Nigeria’s apex capital market regulator, Securities and Exchange Commission (SEC), has launched investigations into activities at Lafarge Africa Plc over allegations of poor corporate governance practices and abuses.
Documents obtained by The Nation at the weekend indicated that SEC’s investigation was sequel to a petition written by concerned shareholders of the publicly – quoted company. Shareholders had raised several allegations of infractions and poor practices by the company, urging the SEC to act.
SEC, in response to the petition, stated that the Commission was investigating the issues raised in the petition.
Shareholders called for forensic audit of Lafarge Africa to determine the propriety of the acquisition of Lafarge South Africa, a subsidiary of LafargeHolcim by Lafarge Africa Plc and the subsequent sale of same Lafarge South Africa to LafargeHolcim after many years of losses that negatively impacted Lafarge Africa. LafargeHolcim is the majority core investor in Lafarge Africa.
According to the petition, there is need to ascertain the veracity of the transactions to ensure the minority shareholders were not shortchanged as corporate acquisition of such magnitude ought to have involved comprehensive due diligence to forestall the subsequent round-tripping of assets.
The forensic audit is expected to focus on the nature and independence of due diligence on the transactions, share pricing and valuations, board’s oversight functions and insider dealings, interference of the majority core investor and the current composition of the board of Lafarge Africa.
The petition alleged that the entire transactions on Lafarge South Africa were skewed in favour of LafargeHolcim, leaving the Nigerian minority shareholders with reduction in shareholding and avoidable losses.
SEC is also investigating recent rights issues by Lafarge Africa to determine if the net proceeds were used for the purpose stated in the rights circulars.
Shareholders alleged that LafargeHolcim appeared to have shortchanged the Nigerian company by tactically recouping its initial investment through the various transactions while still maintaining its position as the majority core investor.
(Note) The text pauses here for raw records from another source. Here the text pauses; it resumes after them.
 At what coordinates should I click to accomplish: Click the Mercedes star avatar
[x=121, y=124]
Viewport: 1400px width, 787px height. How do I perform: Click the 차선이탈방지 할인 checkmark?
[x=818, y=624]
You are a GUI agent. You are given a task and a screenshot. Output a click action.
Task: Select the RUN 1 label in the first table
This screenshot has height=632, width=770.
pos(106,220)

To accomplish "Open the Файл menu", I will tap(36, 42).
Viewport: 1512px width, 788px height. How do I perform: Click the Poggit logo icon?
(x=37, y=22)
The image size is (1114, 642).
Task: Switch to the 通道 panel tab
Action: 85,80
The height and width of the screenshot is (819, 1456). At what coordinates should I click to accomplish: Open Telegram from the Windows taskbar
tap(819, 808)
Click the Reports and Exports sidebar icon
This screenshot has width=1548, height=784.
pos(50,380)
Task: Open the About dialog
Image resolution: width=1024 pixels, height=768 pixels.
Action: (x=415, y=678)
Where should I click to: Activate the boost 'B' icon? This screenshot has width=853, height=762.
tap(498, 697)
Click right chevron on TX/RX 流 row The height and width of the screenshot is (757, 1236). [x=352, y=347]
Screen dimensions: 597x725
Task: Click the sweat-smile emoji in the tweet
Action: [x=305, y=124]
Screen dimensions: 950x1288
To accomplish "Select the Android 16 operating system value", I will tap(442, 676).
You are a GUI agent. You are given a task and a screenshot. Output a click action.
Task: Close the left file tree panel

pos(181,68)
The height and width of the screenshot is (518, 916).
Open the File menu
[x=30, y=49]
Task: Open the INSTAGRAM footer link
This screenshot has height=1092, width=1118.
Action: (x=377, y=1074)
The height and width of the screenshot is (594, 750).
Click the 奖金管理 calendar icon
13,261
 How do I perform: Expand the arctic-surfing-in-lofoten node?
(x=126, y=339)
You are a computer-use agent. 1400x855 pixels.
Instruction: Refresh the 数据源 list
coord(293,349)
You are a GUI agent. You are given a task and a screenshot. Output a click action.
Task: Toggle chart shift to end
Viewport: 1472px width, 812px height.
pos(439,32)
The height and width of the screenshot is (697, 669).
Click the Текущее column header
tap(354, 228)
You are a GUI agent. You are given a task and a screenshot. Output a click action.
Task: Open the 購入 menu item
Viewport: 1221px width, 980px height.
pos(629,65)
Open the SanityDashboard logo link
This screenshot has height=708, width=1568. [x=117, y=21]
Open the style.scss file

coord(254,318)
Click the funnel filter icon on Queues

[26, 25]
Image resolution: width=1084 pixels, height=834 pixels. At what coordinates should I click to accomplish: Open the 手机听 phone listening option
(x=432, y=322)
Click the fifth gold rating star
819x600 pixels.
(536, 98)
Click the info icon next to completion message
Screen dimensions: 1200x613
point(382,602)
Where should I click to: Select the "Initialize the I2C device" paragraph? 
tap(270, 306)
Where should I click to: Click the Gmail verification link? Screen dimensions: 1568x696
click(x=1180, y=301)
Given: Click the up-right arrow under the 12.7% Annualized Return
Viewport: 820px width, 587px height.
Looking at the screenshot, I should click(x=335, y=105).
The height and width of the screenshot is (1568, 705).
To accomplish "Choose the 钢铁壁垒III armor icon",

They called also for the reconstitution of the board of Lafarge Africa alleging that the board as presently constituted lacks the capability and competence to reposition the company on a solid and competitive base. They alleged that after consenting to transactions that put Lafarge Africa in huge losses, the directors have lost moral justifications to remain on the board.
Lafarge Africa did not respond to media enquiries seeking clarifications on the petition and the allegations.